[Saved data entries]
+===+

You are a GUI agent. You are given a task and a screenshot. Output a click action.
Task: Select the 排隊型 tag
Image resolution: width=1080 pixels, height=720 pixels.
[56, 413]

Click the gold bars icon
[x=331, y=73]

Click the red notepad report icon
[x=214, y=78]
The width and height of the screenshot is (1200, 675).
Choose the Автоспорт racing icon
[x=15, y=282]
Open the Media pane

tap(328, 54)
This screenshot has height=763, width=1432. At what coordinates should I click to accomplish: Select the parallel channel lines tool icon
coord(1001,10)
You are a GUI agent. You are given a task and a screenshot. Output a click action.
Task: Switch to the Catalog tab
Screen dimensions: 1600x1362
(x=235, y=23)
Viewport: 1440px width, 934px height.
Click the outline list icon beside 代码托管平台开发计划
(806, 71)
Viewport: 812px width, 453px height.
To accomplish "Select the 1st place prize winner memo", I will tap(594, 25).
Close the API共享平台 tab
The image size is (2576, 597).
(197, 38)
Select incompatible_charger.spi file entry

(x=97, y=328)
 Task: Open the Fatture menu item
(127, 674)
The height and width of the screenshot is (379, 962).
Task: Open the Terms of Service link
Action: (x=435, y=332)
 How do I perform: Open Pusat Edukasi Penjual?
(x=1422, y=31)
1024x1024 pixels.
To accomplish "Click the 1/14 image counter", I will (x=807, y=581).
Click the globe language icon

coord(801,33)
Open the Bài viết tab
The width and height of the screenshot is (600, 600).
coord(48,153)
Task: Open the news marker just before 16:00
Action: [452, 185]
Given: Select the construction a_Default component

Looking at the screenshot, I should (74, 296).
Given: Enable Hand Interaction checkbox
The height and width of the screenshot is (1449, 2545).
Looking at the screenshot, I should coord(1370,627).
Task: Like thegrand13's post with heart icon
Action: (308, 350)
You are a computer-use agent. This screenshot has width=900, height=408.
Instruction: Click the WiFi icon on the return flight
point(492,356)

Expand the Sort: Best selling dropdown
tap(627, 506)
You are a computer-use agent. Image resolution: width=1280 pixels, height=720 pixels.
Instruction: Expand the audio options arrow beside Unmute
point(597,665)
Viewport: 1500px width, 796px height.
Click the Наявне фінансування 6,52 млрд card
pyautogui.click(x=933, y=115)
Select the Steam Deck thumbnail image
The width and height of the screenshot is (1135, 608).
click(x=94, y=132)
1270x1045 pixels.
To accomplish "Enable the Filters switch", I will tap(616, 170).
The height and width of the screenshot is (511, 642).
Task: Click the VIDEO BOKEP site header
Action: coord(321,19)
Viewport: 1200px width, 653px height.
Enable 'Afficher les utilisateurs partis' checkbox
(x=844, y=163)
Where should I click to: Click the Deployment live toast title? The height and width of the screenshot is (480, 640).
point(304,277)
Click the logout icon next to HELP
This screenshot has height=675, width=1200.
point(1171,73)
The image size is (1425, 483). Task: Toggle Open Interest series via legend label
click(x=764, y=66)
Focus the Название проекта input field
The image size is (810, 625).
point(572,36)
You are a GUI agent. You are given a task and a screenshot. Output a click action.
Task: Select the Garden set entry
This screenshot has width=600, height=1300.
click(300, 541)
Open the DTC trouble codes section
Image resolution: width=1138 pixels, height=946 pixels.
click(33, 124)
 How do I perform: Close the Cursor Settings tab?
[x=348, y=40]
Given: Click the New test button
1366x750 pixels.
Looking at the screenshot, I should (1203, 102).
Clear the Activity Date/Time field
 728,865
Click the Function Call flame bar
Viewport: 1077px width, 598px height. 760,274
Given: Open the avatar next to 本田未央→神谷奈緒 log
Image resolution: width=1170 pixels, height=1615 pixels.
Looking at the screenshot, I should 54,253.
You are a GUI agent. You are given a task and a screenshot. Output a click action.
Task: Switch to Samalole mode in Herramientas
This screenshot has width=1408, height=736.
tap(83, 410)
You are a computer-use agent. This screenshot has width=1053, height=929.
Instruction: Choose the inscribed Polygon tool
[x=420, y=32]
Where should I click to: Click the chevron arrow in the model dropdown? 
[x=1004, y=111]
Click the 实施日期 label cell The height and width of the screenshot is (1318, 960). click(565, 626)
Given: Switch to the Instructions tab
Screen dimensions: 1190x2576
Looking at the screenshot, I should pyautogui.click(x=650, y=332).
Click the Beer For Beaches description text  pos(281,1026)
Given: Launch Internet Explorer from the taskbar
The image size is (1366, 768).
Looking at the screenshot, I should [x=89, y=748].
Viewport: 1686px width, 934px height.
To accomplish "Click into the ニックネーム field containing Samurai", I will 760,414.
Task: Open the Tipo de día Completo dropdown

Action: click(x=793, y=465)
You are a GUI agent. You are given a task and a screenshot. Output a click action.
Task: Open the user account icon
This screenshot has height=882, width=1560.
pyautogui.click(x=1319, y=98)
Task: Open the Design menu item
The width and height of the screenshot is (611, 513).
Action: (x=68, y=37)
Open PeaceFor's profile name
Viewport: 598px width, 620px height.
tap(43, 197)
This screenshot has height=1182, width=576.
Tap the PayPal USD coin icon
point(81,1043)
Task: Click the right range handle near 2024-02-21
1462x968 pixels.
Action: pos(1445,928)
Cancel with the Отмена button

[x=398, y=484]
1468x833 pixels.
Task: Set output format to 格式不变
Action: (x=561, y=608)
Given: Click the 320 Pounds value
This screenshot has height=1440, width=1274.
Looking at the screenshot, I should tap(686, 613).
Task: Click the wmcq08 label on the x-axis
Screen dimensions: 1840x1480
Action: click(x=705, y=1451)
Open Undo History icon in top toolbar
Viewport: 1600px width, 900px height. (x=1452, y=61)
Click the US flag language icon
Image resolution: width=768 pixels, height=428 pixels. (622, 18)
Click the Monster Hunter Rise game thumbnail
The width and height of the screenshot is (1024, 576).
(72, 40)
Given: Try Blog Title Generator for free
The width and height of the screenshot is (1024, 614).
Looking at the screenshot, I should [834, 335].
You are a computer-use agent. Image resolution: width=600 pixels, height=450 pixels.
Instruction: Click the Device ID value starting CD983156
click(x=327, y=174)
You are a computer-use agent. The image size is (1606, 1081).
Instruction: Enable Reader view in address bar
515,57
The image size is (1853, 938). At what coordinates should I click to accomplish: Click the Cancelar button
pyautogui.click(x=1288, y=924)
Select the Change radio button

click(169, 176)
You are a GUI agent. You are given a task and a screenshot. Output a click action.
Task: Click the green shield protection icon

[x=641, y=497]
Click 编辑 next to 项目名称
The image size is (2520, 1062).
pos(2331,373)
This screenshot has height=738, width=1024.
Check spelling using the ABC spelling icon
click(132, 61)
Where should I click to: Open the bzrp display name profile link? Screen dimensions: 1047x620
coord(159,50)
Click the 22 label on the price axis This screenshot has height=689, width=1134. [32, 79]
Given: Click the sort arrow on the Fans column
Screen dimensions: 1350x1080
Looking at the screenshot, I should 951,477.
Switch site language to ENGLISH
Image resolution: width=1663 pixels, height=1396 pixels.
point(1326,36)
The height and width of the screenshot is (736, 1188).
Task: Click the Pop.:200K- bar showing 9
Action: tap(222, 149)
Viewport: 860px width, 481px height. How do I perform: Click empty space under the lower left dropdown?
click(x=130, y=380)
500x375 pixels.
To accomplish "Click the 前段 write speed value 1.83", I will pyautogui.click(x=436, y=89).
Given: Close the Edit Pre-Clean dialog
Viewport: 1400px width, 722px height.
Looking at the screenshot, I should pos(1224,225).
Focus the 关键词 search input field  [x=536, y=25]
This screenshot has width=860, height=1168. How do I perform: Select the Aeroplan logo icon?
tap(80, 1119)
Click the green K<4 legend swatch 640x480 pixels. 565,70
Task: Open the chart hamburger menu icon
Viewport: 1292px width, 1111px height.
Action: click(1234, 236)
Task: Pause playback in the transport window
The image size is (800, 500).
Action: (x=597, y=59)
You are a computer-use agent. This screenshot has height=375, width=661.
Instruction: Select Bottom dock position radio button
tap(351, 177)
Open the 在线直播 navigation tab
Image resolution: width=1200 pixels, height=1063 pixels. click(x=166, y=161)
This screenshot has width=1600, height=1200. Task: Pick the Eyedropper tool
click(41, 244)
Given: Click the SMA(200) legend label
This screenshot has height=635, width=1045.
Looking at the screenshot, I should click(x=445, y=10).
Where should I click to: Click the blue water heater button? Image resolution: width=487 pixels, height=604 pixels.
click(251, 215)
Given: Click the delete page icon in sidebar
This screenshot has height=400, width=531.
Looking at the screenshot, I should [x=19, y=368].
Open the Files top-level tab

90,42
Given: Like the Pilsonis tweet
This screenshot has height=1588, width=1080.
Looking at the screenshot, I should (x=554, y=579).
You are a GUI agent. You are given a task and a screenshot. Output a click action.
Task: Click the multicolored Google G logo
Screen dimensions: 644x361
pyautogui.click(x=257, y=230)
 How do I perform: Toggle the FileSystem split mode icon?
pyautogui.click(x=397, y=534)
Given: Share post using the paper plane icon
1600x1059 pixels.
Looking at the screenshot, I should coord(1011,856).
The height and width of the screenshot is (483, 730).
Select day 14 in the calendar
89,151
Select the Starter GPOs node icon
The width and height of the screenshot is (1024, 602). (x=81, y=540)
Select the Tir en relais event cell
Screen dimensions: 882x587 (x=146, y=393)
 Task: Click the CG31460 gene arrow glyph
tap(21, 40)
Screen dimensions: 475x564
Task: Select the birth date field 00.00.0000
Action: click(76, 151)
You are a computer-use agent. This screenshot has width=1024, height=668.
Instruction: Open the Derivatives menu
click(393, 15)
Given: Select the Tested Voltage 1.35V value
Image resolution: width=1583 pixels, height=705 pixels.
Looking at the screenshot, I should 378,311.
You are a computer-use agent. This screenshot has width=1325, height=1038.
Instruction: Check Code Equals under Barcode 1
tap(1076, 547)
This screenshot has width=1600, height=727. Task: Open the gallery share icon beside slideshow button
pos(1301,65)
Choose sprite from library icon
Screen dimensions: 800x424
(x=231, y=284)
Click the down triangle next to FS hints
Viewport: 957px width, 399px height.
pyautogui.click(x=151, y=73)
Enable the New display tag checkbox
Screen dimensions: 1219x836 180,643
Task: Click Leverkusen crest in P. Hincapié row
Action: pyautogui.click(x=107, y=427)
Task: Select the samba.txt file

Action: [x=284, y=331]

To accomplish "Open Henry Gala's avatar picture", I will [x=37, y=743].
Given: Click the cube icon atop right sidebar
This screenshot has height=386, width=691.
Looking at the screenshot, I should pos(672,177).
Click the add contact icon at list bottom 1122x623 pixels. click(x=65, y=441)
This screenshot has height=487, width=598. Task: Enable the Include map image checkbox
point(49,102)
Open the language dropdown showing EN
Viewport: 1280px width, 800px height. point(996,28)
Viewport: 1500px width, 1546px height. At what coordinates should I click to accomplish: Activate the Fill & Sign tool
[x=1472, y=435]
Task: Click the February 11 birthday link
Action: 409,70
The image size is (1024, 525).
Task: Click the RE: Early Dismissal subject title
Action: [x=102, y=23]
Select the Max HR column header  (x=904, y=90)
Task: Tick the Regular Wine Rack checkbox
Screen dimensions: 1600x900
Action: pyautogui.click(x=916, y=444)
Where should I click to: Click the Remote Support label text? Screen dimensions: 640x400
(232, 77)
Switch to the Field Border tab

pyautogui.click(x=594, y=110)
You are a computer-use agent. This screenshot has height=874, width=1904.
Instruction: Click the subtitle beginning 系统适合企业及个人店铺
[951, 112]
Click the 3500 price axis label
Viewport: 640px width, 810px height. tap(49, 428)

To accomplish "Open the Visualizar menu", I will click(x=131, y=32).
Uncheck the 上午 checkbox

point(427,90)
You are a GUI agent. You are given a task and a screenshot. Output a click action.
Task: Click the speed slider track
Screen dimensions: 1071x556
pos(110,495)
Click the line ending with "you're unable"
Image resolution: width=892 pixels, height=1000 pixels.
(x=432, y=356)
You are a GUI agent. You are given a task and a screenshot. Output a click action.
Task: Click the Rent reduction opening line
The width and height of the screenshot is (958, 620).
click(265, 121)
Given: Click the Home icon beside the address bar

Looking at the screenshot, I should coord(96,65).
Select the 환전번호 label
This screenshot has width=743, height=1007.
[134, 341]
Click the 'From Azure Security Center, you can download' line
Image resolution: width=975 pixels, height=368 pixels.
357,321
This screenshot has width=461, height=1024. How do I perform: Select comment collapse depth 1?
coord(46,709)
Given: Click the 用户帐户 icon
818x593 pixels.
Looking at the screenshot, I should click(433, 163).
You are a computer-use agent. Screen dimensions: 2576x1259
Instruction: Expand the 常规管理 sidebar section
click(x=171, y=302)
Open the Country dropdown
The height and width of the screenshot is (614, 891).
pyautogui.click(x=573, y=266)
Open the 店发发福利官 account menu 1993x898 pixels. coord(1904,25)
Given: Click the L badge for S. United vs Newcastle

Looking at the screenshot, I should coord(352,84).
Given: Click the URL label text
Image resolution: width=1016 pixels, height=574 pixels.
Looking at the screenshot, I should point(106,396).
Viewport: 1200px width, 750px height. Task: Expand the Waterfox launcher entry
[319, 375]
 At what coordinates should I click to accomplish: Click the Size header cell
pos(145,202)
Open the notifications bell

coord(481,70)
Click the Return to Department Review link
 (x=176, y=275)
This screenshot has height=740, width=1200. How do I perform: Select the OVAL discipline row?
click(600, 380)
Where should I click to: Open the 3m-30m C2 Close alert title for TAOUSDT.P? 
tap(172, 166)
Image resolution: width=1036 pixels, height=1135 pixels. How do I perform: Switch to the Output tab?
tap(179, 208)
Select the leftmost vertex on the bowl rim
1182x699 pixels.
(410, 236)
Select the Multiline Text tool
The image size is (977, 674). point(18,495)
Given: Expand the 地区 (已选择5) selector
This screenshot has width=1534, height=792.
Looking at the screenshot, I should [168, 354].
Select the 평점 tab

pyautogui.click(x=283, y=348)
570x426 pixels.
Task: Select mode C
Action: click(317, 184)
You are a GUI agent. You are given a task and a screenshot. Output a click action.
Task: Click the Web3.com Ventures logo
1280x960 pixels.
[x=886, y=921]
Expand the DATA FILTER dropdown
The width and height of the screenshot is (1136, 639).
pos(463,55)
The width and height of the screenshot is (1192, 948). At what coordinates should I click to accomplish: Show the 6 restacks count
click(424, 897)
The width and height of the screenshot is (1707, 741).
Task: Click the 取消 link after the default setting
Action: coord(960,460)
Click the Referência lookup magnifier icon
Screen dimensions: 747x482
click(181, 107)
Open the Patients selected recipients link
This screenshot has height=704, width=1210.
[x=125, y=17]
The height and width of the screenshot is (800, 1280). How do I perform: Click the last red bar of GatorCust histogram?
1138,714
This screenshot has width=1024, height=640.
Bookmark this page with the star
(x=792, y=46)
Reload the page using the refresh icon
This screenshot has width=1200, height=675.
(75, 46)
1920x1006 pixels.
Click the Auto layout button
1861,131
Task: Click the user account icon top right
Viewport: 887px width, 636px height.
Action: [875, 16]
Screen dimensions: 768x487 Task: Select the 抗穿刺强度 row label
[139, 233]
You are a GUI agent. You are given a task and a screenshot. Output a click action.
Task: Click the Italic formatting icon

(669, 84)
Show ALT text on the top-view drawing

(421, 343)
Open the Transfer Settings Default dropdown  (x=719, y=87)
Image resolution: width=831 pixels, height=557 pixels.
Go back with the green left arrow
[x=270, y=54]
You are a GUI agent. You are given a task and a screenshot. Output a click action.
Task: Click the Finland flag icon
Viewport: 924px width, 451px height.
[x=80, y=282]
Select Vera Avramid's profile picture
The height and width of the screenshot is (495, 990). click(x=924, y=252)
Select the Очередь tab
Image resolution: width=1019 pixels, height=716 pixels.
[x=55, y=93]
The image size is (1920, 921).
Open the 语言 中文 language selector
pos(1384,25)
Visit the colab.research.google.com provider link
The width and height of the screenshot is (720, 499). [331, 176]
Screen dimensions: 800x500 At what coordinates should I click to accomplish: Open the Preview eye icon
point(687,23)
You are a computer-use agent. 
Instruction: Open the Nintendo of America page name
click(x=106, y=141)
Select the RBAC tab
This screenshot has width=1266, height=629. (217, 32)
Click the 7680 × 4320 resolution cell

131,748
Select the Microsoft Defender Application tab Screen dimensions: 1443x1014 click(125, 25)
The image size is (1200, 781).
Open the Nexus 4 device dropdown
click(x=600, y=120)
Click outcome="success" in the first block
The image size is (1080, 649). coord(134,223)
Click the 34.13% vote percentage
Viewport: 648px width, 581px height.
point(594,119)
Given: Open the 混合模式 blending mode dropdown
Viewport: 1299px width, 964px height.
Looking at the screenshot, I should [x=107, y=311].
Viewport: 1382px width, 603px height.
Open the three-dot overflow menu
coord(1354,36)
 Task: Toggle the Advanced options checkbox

+===+

[GOAL OF THE EXERCISE] From the entries above, return exactly the line containing "Screen dimensions: 1071x556", the line containing "Given: Click the 用户帐户 icon", and all lines between, and nothing else.

[ANSWER TO THIS PROBLEM]
Screen dimensions: 1071x556
pos(110,495)
Click the line ending with "you're unable"
Image resolution: width=892 pixels, height=1000 pixels.
(x=432, y=356)
You are a GUI agent. You are given a task and a screenshot. Output a click action.
Task: Click the Rent reduction opening line
The width and height of the screenshot is (958, 620).
click(265, 121)
Given: Click the Home icon beside the address bar

Looking at the screenshot, I should coord(96,65).
Select the 환전번호 label
This screenshot has width=743, height=1007.
[134, 341]
Click the 'From Azure Security Center, you can download' line
Image resolution: width=975 pixels, height=368 pixels.
357,321
This screenshot has width=461, height=1024. How do I perform: Select comment collapse depth 1?
coord(46,709)
Given: Click the 用户帐户 icon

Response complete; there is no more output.